Engineering Streptomyces bacteria for the sustainable manufacture of antibiotics

Lead Research Organisation: University of Strathclyde
Department Name: Inst of Pharmacy and Biomedical Sci

Abstract

Streptomyces bacteria make antibiotics to enable them to survive in the environment and it is these molecules that are used clinically as antibiotics, without which, much of modern medicine would cease to function. Industrial production of antibiotics is achieved by growing Streptomyces in large fermenters using specialised media. The bacteria used are not the wild-type Streptomyces, but strains that have undergone extensive rounds of 'improvement' to help them efficiently make more antibiotics. The 'improvement' process for Streptomyces can be thought of like selective breeding of plants or animals, where those exhibiting the best traits are selected for future use. This means that each generation is better adapted for growth and artificial growth media in the fermenter, rather than environment. Yet most importantly they produce more antibiotics. This has been done for all industrial Streptomyces strains and it is a long and laborious process to produce commercial amounts of antibiotic. The growth media (often called feedstocks) used in these fermentations is highly refined, often expensive and can have competing uses with human and animal nutrition.
To address the climate crisis the UK government has set ambitious net zero goals to improve the sustainability of industrial processes. One way to address these targets and to increase the sustainability of antibiotic production is to utilise waste products as feedstocks. Recently bread waste has attracted attention as sustainable fermentation feedstock as millions of tons each year are produced as waste from the food industry. A major limitation to achieving this is that the production of antibiotics by Streptomyces is tightly regulated by availability of nutrients in the feedstock, with certain nutrition sources resulting in the repression of the cellular machinery that makes the antibiotic. This means that some feedstocks are not compatible with high levels of production, acting as a barrier to their adoption by industry.
We believe there is a solution to this, by using the principles of engineering biology to rationally modify existing, high-producing Streptomyces strains. To test this, we will collaborate with GSK, who make an important antibiotic called clavulanic acid (CA), which the World Health Organisation considers as one of its essential medicines.
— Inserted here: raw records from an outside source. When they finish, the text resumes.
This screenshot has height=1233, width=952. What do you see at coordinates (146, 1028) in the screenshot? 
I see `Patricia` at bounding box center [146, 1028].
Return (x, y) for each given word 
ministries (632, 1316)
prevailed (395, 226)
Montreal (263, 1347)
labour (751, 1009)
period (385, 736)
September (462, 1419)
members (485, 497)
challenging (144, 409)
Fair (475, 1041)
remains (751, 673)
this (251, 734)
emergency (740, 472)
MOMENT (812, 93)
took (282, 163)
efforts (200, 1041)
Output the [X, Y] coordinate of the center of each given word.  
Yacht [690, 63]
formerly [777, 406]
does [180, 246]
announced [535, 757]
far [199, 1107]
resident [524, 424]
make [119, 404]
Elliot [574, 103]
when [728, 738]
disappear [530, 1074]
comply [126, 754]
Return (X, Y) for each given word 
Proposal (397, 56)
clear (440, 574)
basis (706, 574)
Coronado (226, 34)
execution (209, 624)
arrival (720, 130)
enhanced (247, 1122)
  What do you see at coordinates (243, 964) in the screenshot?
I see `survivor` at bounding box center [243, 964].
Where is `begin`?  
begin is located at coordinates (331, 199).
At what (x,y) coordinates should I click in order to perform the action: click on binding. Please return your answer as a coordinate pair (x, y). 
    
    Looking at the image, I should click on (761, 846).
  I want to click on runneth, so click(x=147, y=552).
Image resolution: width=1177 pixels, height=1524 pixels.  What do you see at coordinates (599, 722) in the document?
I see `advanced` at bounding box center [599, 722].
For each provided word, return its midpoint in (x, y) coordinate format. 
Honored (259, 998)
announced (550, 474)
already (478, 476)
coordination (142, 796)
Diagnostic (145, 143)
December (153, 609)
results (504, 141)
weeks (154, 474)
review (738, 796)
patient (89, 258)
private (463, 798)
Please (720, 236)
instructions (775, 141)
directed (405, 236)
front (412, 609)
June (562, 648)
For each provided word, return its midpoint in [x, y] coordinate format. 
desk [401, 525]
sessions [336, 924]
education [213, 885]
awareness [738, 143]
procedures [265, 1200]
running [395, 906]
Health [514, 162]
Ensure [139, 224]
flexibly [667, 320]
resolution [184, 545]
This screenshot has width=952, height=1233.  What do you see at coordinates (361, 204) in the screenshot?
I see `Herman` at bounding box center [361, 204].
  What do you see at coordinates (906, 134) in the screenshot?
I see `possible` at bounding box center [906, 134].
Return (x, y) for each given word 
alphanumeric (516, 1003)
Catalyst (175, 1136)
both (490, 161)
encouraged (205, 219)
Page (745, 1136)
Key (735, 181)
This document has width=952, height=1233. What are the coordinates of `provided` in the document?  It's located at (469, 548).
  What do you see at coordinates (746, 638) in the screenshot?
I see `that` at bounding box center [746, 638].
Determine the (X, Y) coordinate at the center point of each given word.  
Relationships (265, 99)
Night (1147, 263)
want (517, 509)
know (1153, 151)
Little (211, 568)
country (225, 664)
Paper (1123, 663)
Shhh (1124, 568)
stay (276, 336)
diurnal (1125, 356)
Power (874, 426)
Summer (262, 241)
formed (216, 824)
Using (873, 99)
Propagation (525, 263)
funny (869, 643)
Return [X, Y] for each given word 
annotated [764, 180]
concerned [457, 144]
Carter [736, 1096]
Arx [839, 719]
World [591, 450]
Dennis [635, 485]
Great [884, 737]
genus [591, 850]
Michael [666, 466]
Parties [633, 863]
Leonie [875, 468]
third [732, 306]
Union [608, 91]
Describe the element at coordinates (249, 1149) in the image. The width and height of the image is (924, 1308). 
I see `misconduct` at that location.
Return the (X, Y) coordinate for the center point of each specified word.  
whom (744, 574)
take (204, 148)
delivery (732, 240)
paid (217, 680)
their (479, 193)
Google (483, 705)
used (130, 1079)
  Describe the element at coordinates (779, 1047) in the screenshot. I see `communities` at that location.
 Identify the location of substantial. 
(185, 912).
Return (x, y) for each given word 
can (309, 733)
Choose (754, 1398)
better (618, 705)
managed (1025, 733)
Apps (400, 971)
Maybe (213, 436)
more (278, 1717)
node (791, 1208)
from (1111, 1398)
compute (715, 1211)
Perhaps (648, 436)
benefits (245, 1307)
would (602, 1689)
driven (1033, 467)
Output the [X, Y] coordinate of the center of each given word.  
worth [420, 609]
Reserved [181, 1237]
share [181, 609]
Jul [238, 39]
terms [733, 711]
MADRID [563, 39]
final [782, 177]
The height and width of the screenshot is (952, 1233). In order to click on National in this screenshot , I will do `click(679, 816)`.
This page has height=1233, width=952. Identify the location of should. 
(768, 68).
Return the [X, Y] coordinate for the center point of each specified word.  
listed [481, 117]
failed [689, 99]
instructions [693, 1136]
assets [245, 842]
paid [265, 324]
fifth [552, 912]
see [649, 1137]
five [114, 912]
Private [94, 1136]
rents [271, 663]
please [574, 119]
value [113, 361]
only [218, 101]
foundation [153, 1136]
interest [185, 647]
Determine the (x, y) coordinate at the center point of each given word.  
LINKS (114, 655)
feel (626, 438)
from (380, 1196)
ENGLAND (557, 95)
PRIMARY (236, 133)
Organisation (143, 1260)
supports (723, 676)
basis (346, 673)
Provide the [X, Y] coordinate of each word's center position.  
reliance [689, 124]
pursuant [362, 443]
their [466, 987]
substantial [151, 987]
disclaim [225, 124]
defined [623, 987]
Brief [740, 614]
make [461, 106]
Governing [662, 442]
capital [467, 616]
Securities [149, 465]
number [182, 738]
We will employ the design-build-test-learn principles from engineering to analyse the genomes of GSKs high-producing strains of Streptomyces and use genome scale modelling to identify why they produce large amounts of CA. We will use this information to modify the machinery that constrains antibiotic production with certain feedstocks, design genetic circuits and introduce genes from other bacteria that will allow them to utilise feedstocks from food waste without any loss to productivity. We will then experimentally test our newly engineered strains at a range of scales and in collaboration with GSK, we will have access to their industrial development facilities to test productivity. We think that this approach to engineering Streptomyces to utilise sustainable carbon sources will also translate to other industrially produced Streptomyces antibiotics. This is possible because the building blocks for many antibiotics are derived from the same parts of metabolism as the building blocks for CA. Our approach to this engineering biology mission will make it easier and quicker to make industrial antibiotic production more sustainable.

Technical Summary

Streptomyces are the industrial workhorses for production of numerous pharmaceutically useful natural products such as antibiotics. Traditionally, feedstocks for industrial fermentations to produce these molecules have had competing uses in human and animal nutrition, such that alternative, sustainable carbon-sources for biotechnology are increasingly sought. The antibiotic strain improvement has been successful at producing high-yielding strains but can take years to yield commercially viable results. This suggests that greater insight into the genomic changes that give rise to increased antibiotic production levels will help in the design of strains able to use sustainable feedstocks. This proposal is focused on using the engineering biology principles of design-build-test-learn to understand the mutations that given rise to high-producing industrial strains using genome scale modelling and a range of 'omics technologies. We will then use this information to modify aspects of metabolism that repress antibiotic production with certain feedstocks and use this to design genetic circuits and introduce genes from other bacteria that will allow them to utilise feedstocks from food waste without any loss to productivity. We will then experimentally test our newly engineered strains in collaboration with GSK at their pilot facilities productivity. We think that this approach to engineering Streptomyces to utilise sustainable carbon sources will also translate to other industrial strains due to similarities in the precursor utilisation and regulation of biosynthesis. We believe our approach to this engineering biology mission will provide easier and quicker routes to sustainable manufacture of antibiotics.